◆ **Source document**
I just read this and thought it was extremely interesting.

To me it just makes sense that the music of our time is the music that people, particularly young people, will find themselves engaging with the most.

Should there be more of a focus on New Music in the classroom?

https://nmbx.newmusicusa.org/new-music-as-a-gateway-to-classical-music/

I have a similar story actually; when I was either my final or penultimate year of primary school (I forget which) there were a few weeks in the year where our music teacher did a unit on contemporary classical music styles. The first class in this unit began with a general overview of various styles and then the following classes we were split into groups to compose pieces of music together based on various styles we had learnt about. The piece of music that left the strongest impression on me was Penderecki's famous Threnody in amongst  The composition task I remember the best was one where we had to experiment with different methods of sound production on traditional acoustic instruments as well as 'found' instruments. I remember that our group had a lot of fun with a squeaky drum kit stool. I have no idea if these classes were the real beginning of what drew me to contemporary classical music, but I don't think I was ever again in a class so engaged with composition during my school years.

◆ **Dataset**

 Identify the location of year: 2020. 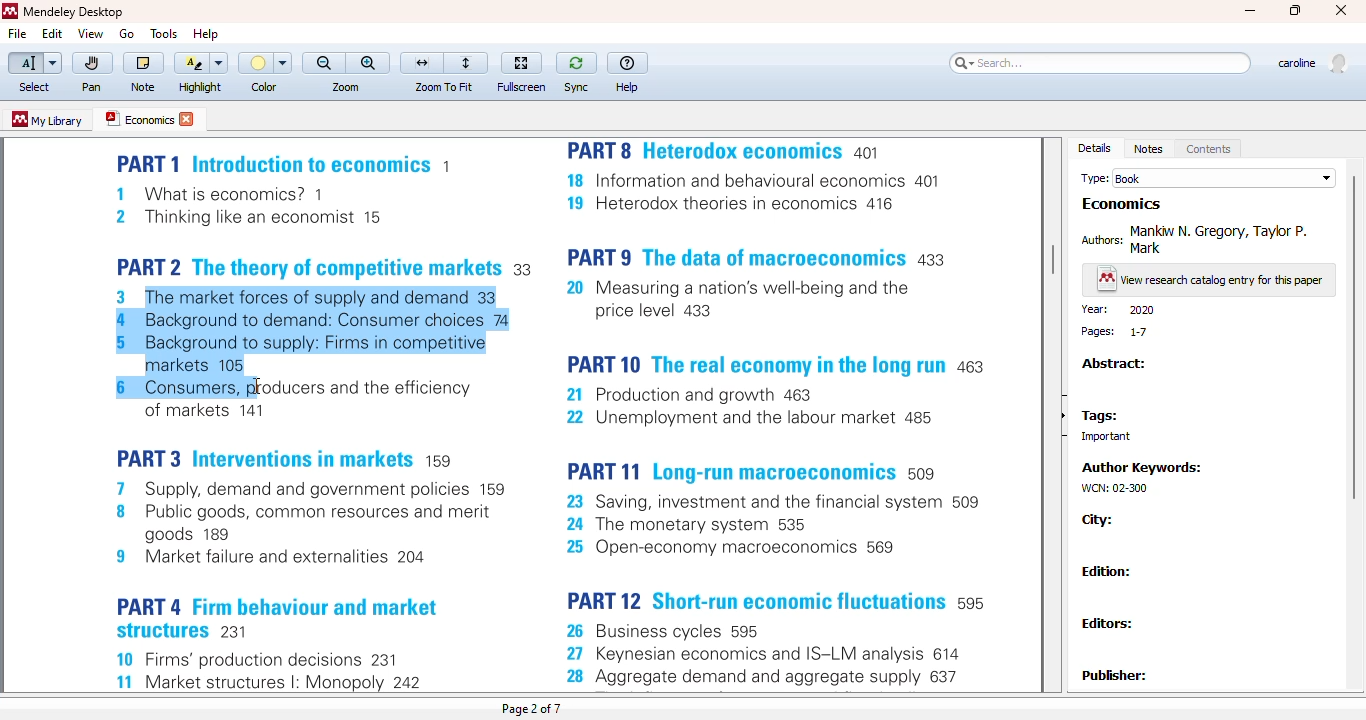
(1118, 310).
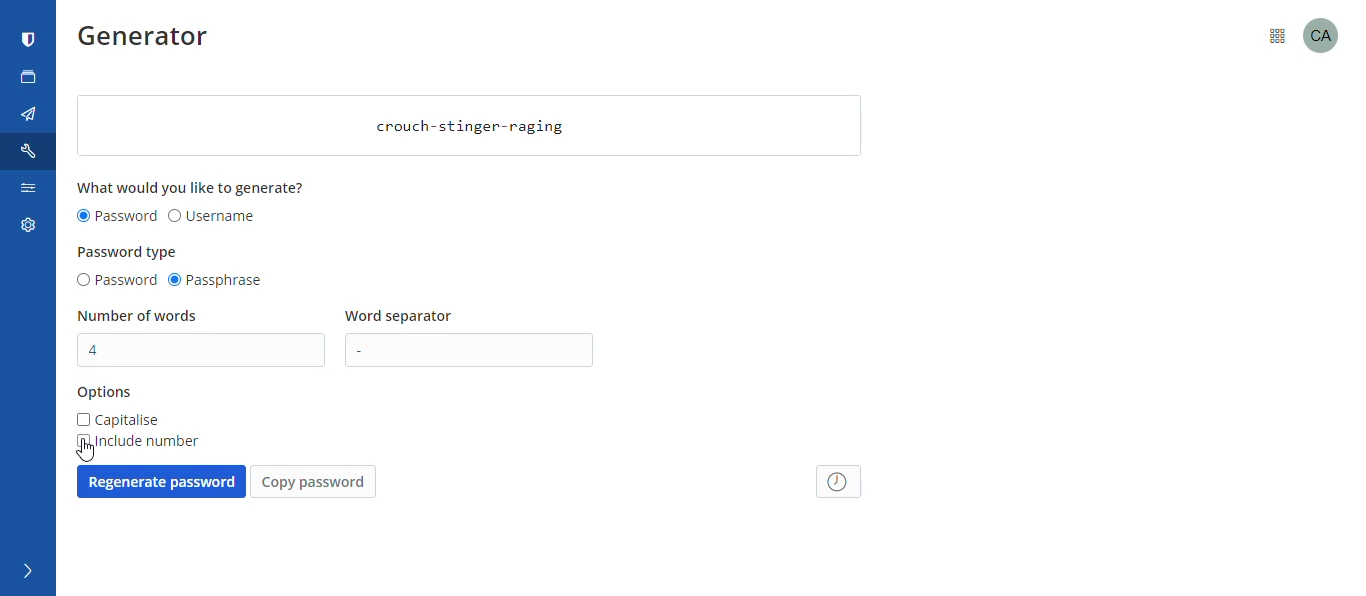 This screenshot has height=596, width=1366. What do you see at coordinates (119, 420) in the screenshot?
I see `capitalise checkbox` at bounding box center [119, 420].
...
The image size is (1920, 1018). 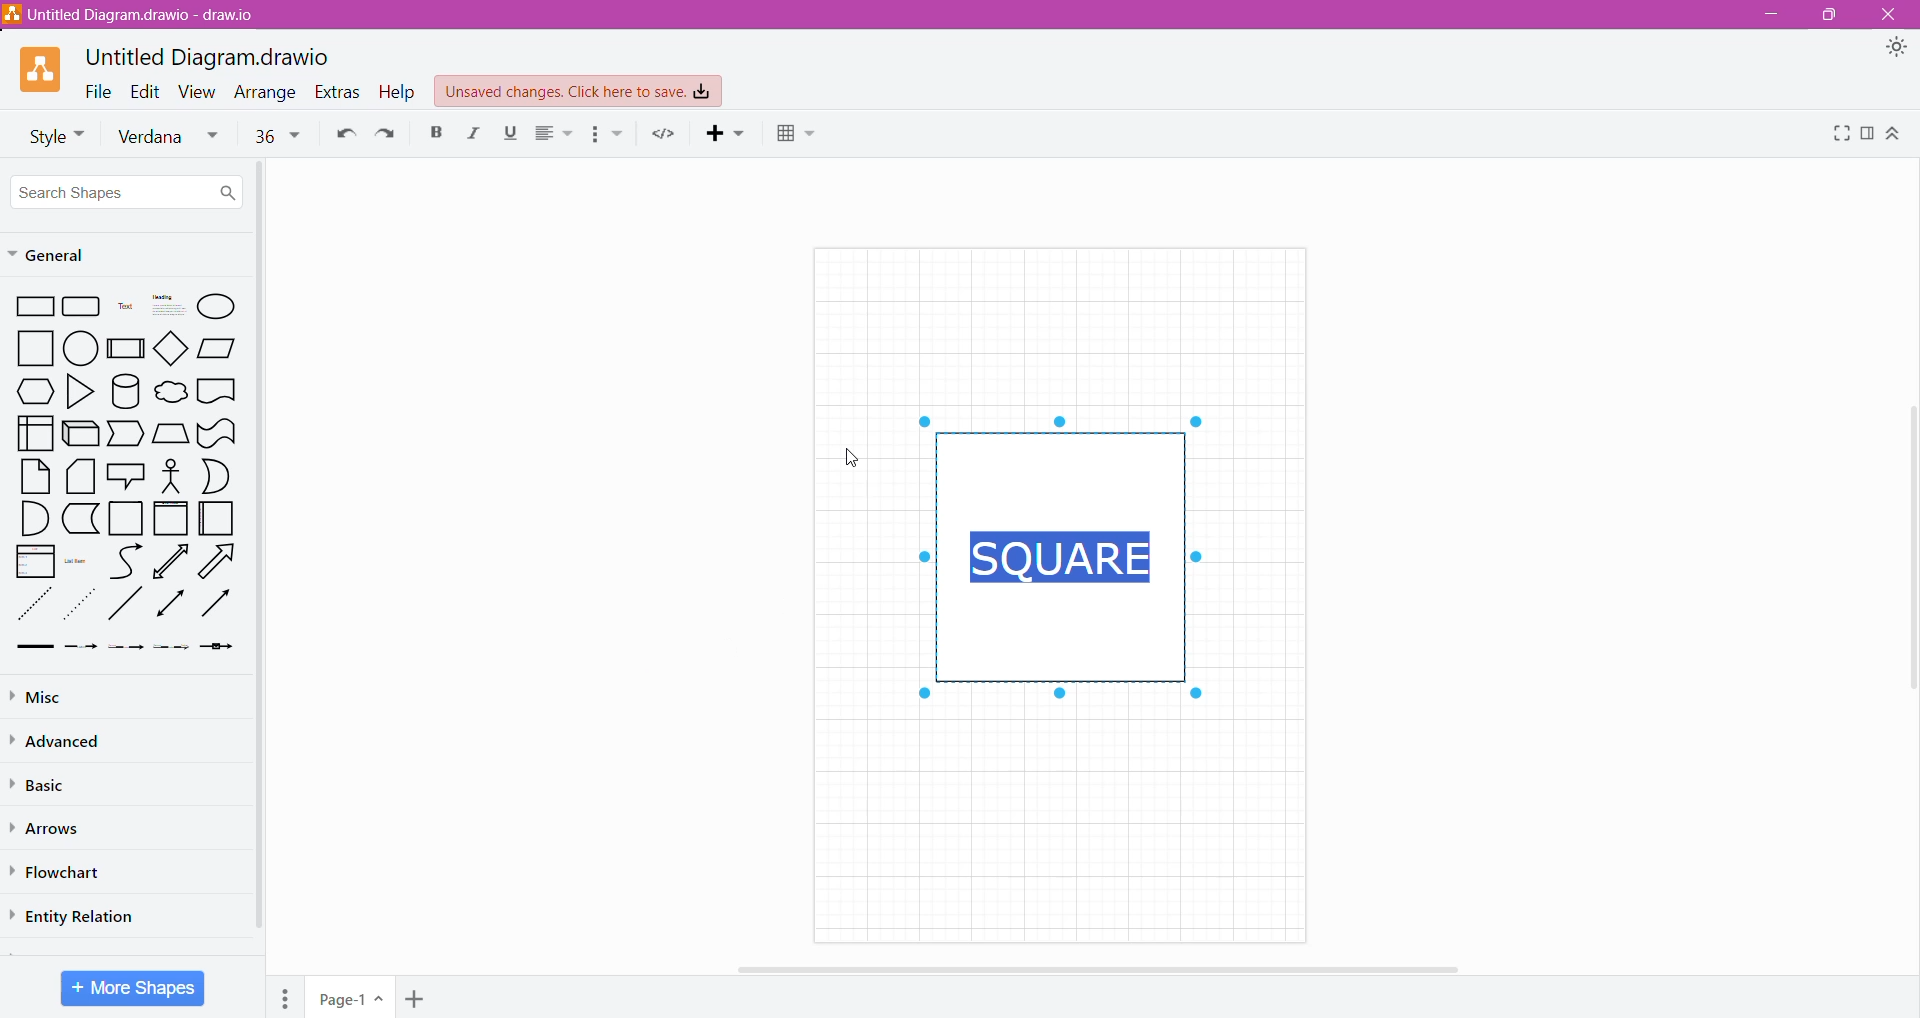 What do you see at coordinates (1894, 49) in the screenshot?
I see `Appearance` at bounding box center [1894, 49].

◆ **Problems to solve**
• 1. Check each statement against the post on new music. Mark it yes or no, and quote the words from the post that decide it.
(a) In the later classes of the unit, students composed music in groups.
(b) The writer is certain these classes first drew them to contemporary classical music.
(c) The unit on contemporary classical styles lasted the whole school year.
• 2. Sum up the post on new music in two sentences.
• 3. Write the next part of the post on new music, picking up right after its last sentence.

◆ **Solved tasks**
• 1.
(a) Yes: "we were split into groups to compose pieces of music together based on various styles we had learnt about"
(b) No: "I have no idea if these classes were the real beginning of what drew me to contemporary classical music"
(c) No: "there were a few weeks in the year where our music teacher did a unit on contemporary classical music styles"

• 2. The writer thinks it makes sense that young people engage most with the music of their own time, and asks whether classrooms should focus more on New Music. The writer then recalls a few weeks of primary school spent learning contemporary classical styles and composing in groups, including a fun task of experimenting with sound on acoustic and found instruments, and says no later class was ever so engaged with composition.

• 3.
I didn't really engage with contemporary classical music until college, in part because it had never been presented to me, it wasn't a part of my environment, and I didn't know much about its existence.

I think for many kids it could very well be the thing to draw them in, whether or not they enjoy the canonical classics (as I did).  Plus, the average listener to pop and rock doesn't hear music in terms of common practice tonality, so they would need to consciously learn the harmonic "rules" of classical music in order to really get much out of it in a way that children a few generations ago would not have.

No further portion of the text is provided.